--- Task brief ---
Word for word, repeat all of the entries below.
Material supplied Start Marker
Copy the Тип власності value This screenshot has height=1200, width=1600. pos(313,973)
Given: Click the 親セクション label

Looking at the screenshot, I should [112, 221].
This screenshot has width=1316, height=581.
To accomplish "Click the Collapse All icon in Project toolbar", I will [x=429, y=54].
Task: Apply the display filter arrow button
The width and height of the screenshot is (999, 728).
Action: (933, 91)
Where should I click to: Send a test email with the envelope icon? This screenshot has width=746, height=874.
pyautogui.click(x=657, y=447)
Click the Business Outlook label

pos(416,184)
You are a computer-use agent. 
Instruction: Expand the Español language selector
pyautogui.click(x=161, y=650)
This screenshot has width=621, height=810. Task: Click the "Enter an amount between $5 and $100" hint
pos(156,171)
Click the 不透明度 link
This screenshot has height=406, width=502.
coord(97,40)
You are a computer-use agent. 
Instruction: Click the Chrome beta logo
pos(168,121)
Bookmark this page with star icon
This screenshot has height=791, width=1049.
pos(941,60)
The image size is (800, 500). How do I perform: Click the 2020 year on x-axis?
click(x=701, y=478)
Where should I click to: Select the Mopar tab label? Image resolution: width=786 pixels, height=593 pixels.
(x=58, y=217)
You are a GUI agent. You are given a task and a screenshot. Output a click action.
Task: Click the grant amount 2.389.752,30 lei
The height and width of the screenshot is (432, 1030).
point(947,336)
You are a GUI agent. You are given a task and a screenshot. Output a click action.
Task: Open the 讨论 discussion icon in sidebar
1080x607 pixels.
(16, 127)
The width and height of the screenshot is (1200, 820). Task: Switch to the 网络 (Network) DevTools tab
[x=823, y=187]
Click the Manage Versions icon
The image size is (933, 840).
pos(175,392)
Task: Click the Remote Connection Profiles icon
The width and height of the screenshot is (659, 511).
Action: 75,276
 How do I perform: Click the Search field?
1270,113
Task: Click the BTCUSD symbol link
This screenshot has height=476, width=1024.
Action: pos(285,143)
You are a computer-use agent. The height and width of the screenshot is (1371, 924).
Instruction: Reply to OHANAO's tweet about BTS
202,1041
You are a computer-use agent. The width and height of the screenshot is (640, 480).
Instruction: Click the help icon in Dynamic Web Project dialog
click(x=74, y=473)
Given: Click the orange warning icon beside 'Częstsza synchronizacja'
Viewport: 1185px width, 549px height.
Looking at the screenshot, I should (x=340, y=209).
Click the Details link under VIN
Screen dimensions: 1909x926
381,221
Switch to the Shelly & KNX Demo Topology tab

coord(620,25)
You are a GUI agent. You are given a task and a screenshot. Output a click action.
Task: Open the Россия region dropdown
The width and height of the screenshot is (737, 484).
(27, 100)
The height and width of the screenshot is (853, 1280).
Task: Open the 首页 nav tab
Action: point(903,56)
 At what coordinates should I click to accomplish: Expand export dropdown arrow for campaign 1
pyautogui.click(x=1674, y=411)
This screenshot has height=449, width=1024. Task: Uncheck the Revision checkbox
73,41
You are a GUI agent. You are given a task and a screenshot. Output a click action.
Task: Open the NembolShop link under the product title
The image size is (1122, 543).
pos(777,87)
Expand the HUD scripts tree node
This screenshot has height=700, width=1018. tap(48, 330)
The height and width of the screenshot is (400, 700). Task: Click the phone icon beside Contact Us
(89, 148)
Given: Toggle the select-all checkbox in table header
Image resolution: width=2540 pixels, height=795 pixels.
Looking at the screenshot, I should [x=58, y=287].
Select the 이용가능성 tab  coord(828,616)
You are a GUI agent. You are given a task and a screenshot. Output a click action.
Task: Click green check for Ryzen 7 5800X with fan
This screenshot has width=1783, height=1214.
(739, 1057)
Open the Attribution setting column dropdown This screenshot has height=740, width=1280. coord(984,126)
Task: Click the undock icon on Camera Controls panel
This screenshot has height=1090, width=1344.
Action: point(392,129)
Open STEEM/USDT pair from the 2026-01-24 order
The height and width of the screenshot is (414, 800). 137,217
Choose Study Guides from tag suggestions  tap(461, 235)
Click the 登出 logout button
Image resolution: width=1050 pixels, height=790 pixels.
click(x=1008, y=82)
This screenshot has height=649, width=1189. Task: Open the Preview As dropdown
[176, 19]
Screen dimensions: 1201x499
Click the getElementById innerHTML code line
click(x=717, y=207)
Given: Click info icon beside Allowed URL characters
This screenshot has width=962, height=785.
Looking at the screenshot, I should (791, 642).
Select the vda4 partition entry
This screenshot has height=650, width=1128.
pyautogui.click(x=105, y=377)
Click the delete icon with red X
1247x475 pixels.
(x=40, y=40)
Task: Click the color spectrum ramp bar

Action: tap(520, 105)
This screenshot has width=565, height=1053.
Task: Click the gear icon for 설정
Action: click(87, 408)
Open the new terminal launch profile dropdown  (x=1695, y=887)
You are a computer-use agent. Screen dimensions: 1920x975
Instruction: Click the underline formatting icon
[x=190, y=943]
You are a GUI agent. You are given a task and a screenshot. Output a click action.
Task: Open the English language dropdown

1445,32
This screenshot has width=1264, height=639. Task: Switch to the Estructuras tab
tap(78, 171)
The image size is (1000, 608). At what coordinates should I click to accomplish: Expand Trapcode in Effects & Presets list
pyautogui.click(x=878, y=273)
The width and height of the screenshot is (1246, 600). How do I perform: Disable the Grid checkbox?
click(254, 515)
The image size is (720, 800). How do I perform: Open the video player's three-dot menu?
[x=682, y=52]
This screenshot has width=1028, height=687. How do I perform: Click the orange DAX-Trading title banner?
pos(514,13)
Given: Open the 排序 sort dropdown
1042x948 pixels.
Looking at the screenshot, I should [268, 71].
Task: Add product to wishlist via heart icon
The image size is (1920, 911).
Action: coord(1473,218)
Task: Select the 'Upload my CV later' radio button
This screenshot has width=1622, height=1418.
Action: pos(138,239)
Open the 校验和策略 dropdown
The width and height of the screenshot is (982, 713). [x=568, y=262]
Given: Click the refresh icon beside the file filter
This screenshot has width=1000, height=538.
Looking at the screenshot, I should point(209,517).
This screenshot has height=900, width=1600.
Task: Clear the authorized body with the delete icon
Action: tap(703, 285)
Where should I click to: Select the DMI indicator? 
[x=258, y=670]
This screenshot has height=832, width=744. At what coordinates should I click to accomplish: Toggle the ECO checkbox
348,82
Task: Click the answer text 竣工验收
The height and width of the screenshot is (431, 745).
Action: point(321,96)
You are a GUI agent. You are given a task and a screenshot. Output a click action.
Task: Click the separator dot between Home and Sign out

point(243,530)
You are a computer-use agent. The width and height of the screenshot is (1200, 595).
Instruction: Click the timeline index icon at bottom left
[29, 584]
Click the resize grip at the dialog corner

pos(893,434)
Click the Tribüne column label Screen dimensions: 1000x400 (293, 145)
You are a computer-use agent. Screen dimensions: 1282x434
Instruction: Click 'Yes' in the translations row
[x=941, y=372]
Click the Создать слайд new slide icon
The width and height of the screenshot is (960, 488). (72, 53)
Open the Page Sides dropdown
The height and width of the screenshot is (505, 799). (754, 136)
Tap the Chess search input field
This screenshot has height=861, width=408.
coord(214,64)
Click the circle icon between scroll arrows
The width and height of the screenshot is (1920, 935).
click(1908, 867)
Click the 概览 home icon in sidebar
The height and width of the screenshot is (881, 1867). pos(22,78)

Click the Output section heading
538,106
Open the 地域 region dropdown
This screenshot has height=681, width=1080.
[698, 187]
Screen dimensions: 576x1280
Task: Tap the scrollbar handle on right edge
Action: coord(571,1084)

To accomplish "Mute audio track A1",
Material supplied End Marker
--- Final answer ---
Copy the Тип власності value This screenshot has height=1200, width=1600. pos(313,973)
Given: Click the 親セクション label

Looking at the screenshot, I should [112, 221].
This screenshot has width=1316, height=581.
To accomplish "Click the Collapse All icon in Project toolbar", I will [x=429, y=54].
Task: Apply the display filter arrow button
The width and height of the screenshot is (999, 728).
Action: (933, 91)
Where should I click to: Send a test email with the envelope icon? This screenshot has width=746, height=874.
pyautogui.click(x=657, y=447)
Click the Business Outlook label

pos(416,184)
You are a computer-use agent. 
Instruction: Expand the Español language selector
pyautogui.click(x=161, y=650)
This screenshot has width=621, height=810. Task: Click the "Enter an amount between $5 and $100" hint
pos(156,171)
Click the 不透明度 link
This screenshot has height=406, width=502.
coord(97,40)
You are a computer-use agent. 
Instruction: Click the Chrome beta logo
pos(168,121)
Bookmark this page with star icon
This screenshot has height=791, width=1049.
pos(941,60)
The image size is (800, 500). How do I perform: Click the 2020 year on x-axis?
click(x=701, y=478)
Where should I click to: Select the Mopar tab label? Image resolution: width=786 pixels, height=593 pixels.
(x=58, y=217)
You are a GUI agent. You are given a task and a screenshot. Output a click action.
Task: Click the grant amount 2.389.752,30 lei
The height and width of the screenshot is (432, 1030).
point(947,336)
You are a GUI agent. You are given a task and a screenshot. Output a click action.
Task: Open the 讨论 discussion icon in sidebar
1080x607 pixels.
(16, 127)
The width and height of the screenshot is (1200, 820). Task: Switch to the 网络 (Network) DevTools tab
[x=823, y=187]
Click the Manage Versions icon
The image size is (933, 840).
pos(175,392)
Task: Click the Remote Connection Profiles icon
The width and height of the screenshot is (659, 511).
Action: 75,276
 How do I perform: Click the Search field?
1270,113
Task: Click the BTCUSD symbol link
This screenshot has height=476, width=1024.
Action: pos(285,143)
You are a computer-use agent. The height and width of the screenshot is (1371, 924).
Instruction: Reply to OHANAO's tweet about BTS
202,1041
You are a computer-use agent. The width and height of the screenshot is (640, 480).
Instruction: Click the help icon in Dynamic Web Project dialog
click(x=74, y=473)
Given: Click the orange warning icon beside 'Częstsza synchronizacja'
Viewport: 1185px width, 549px height.
Looking at the screenshot, I should (x=340, y=209).
Click the Details link under VIN
Screen dimensions: 1909x926
381,221
Switch to the Shelly & KNX Demo Topology tab

coord(620,25)
You are a GUI agent. You are given a task and a screenshot. Output a click action.
Task: Open the Россия region dropdown
The width and height of the screenshot is (737, 484).
(27, 100)
The height and width of the screenshot is (853, 1280).
Task: Open the 首页 nav tab
Action: point(903,56)
 At what coordinates should I click to accomplish: Expand export dropdown arrow for campaign 1
pyautogui.click(x=1674, y=411)
This screenshot has height=449, width=1024. Task: Uncheck the Revision checkbox
73,41
You are a GUI agent. You are given a task and a screenshot. Output a click action.
Task: Open the NembolShop link under the product title
The image size is (1122, 543).
pos(777,87)
Expand the HUD scripts tree node
This screenshot has height=700, width=1018. tap(48, 330)
The height and width of the screenshot is (400, 700). Task: Click the phone icon beside Contact Us
(89, 148)
Given: Toggle the select-all checkbox in table header
Image resolution: width=2540 pixels, height=795 pixels.
Looking at the screenshot, I should [x=58, y=287].
Select the 이용가능성 tab  coord(828,616)
You are a GUI agent. You are given a task and a screenshot. Output a click action.
Task: Click green check for Ryzen 7 5800X with fan
This screenshot has width=1783, height=1214.
(739, 1057)
Open the Attribution setting column dropdown This screenshot has height=740, width=1280. coord(984,126)
Task: Click the undock icon on Camera Controls panel
This screenshot has height=1090, width=1344.
Action: point(392,129)
Open STEEM/USDT pair from the 2026-01-24 order
The height and width of the screenshot is (414, 800). 137,217
Choose Study Guides from tag suggestions  tap(461, 235)
Click the 登出 logout button
Image resolution: width=1050 pixels, height=790 pixels.
click(x=1008, y=82)
This screenshot has height=649, width=1189. Task: Open the Preview As dropdown
[176, 19]
Screen dimensions: 1201x499
Click the getElementById innerHTML code line
click(x=717, y=207)
Given: Click info icon beside Allowed URL characters
This screenshot has width=962, height=785.
Looking at the screenshot, I should (791, 642).
Select the vda4 partition entry
This screenshot has height=650, width=1128.
pyautogui.click(x=105, y=377)
Click the delete icon with red X
1247x475 pixels.
(x=40, y=40)
Task: Click the color spectrum ramp bar

Action: tap(520, 105)
This screenshot has width=565, height=1053.
Task: Click the gear icon for 설정
Action: click(87, 408)
Open the new terminal launch profile dropdown  (x=1695, y=887)
You are a computer-use agent. Screen dimensions: 1920x975
Instruction: Click the underline formatting icon
[x=190, y=943]
You are a GUI agent. You are given a task and a screenshot. Output a click action.
Task: Open the English language dropdown

1445,32
This screenshot has width=1264, height=639. Task: Switch to the Estructuras tab
tap(78, 171)
The image size is (1000, 608). At what coordinates should I click to accomplish: Expand Trapcode in Effects & Presets list
pyautogui.click(x=878, y=273)
The width and height of the screenshot is (1246, 600). How do I perform: Disable the Grid checkbox?
click(254, 515)
The image size is (720, 800). How do I perform: Open the video player's three-dot menu?
[x=682, y=52]
This screenshot has width=1028, height=687. How do I perform: Click the orange DAX-Trading title banner?
pos(514,13)
Given: Open the 排序 sort dropdown
1042x948 pixels.
Looking at the screenshot, I should [268, 71].
Task: Add product to wishlist via heart icon
The image size is (1920, 911).
Action: coord(1473,218)
Task: Select the 'Upload my CV later' radio button
This screenshot has width=1622, height=1418.
Action: pos(138,239)
Open the 校验和策略 dropdown
The width and height of the screenshot is (982, 713). [x=568, y=262]
Given: Click the refresh icon beside the file filter
This screenshot has width=1000, height=538.
Looking at the screenshot, I should point(209,517).
This screenshot has height=900, width=1600.
Task: Clear the authorized body with the delete icon
Action: tap(703, 285)
Where should I click to: Select the DMI indicator? 
[x=258, y=670]
This screenshot has height=832, width=744. At what coordinates should I click to accomplish: Toggle the ECO checkbox
348,82
Task: Click the answer text 竣工验收
The height and width of the screenshot is (431, 745).
Action: point(321,96)
You are a GUI agent. You are given a task and a screenshot. Output a click action.
Task: Click the separator dot between Home and Sign out

point(243,530)
You are a computer-use agent. The width and height of the screenshot is (1200, 595).
Instruction: Click the timeline index icon at bottom left
[29, 584]
Click the resize grip at the dialog corner

pos(893,434)
Click the Tribüne column label Screen dimensions: 1000x400 (293, 145)
You are a computer-use agent. Screen dimensions: 1282x434
Instruction: Click 'Yes' in the translations row
[x=941, y=372]
Click the Создать слайд new slide icon
The width and height of the screenshot is (960, 488). (72, 53)
Open the Page Sides dropdown
The height and width of the screenshot is (505, 799). (754, 136)
Tap the Chess search input field
This screenshot has height=861, width=408.
coord(214,64)
Click the circle icon between scroll arrows
The width and height of the screenshot is (1920, 935).
click(1908, 867)
Click the 概览 home icon in sidebar
The height and width of the screenshot is (881, 1867). pos(22,78)

Click the Output section heading
538,106
Open the 地域 region dropdown
This screenshot has height=681, width=1080.
[698, 187]
Screen dimensions: 576x1280
Task: Tap the scrollbar handle on right edge
Action: coord(571,1084)

To accomplish "Mute audio track A1",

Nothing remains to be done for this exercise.